Instructions -
[A] List every distinct spelling of the word antifreeze that appears in the article on antifreeze in engine oil, treating capitalized and lower-case forms as the same.
[B] Edit the article on antifreeze in engine oil by rewriting the passage starting with "The solutions to" and going on through "cause for concern.", with "straightforward" changed to "simple".

Extract provided -
- - - - - - -

Antifreeze in Oil: What You Should Do
Antifreeze getting onto engine oil can, at first at least, seem like a disaster. They are two liquids that perform … Continued
Antifreeze getting onto engine oil can, at first at least, seem like a disaster. They are two liquids that perform very different functions within the vehicle, and as such have very different chemical compositions.
What does that actually mean in reality? Well it means that they shouldn’t really mix. If they have however then don’t worry, it’s not the end of the world! In this article we are going to take a quick look at what you should do if you suspect that antifreeze has made it’s way into your vehicle engine oil.
The first thing we have to stress though is:
Related Post: Best Anti Freeze
The first thing we have to stress is that this is not an engine killer, so first of all keep calm. In fact, as we go onto explain below, there is a chance that you have been driving around with anti-freeze in your oil for a while, and the car probably hasn’t exploded yet we’re going to guess.
The solutions to the issue are also pretty straightforward (again something we will get to later in the article). So if you suspect, or know for a fact, that antifreeze has entered your engine oil there really is not a huge cause for concern.
Ok, if your engine was oil free – we mean totally bone dry of any lubrication – and you poured in antifreeze and started the ignition, then you would probably be looking for a new engine right about now.

- - - - - - -

Information provided -
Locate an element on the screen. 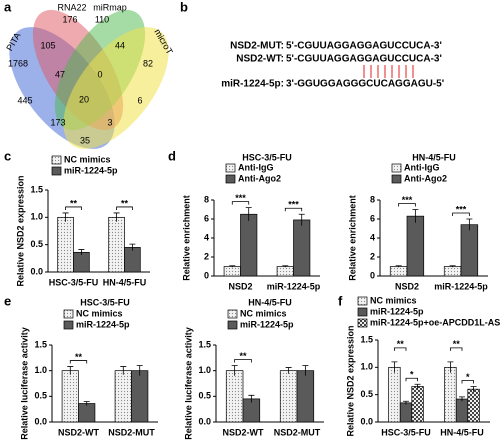 This screenshot has height=445, width=500. venn-count: 176 is located at coordinates (70, 19).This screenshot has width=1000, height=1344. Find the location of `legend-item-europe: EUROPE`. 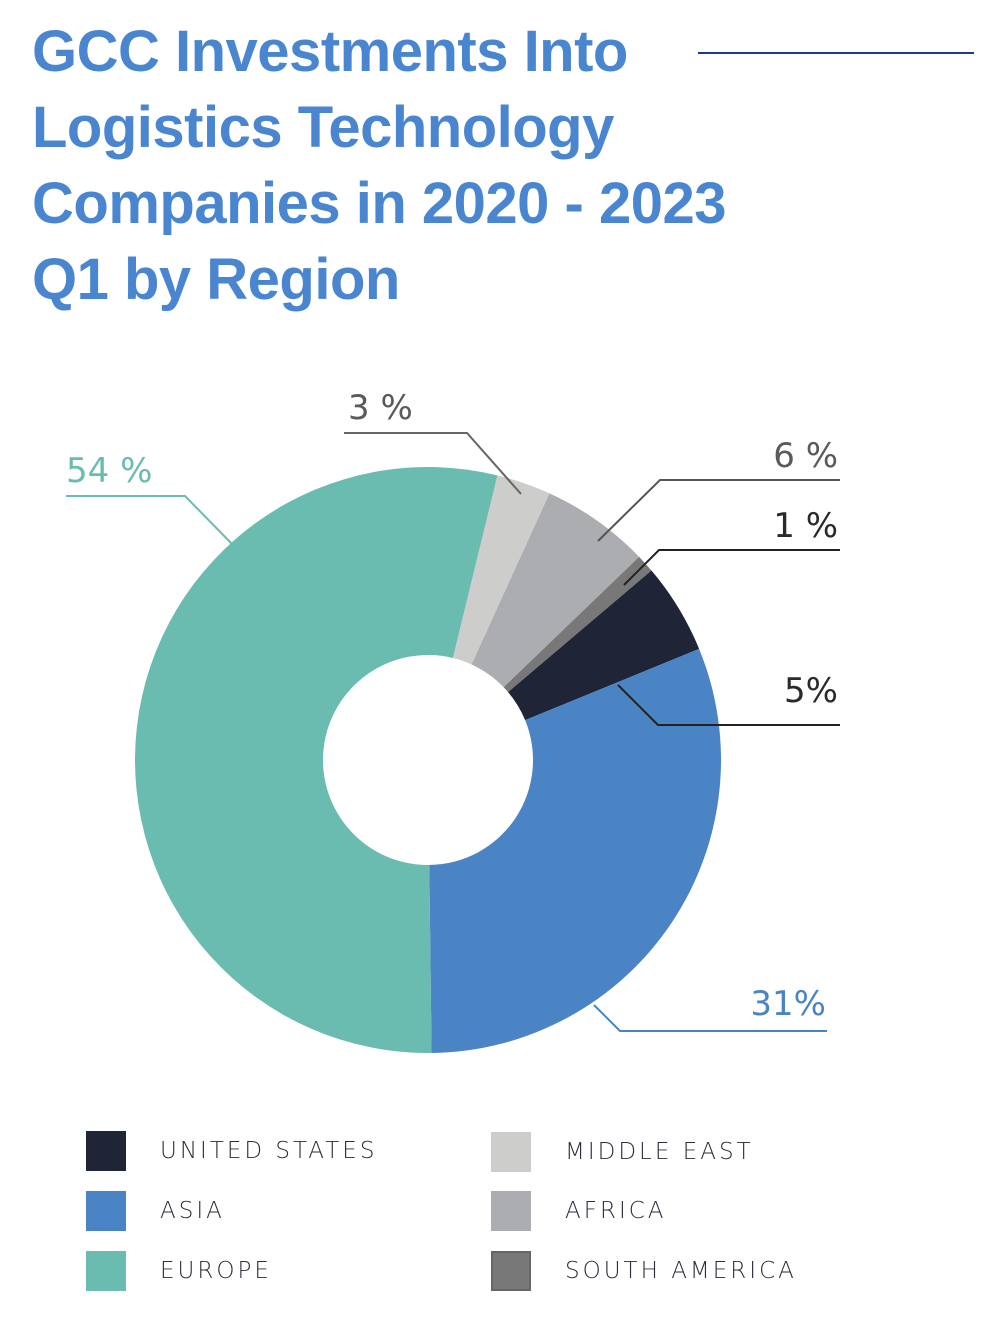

- - - - - - -

Replies -
[A] antifreeze, anti freeze, anti-freeze

[B]
The solutions to the issue are also pretty simple (again something we will get to later in the article). So if you suspect, or know for a fact, that antifreeze has entered your engine oil there really is not a huge cause for concern.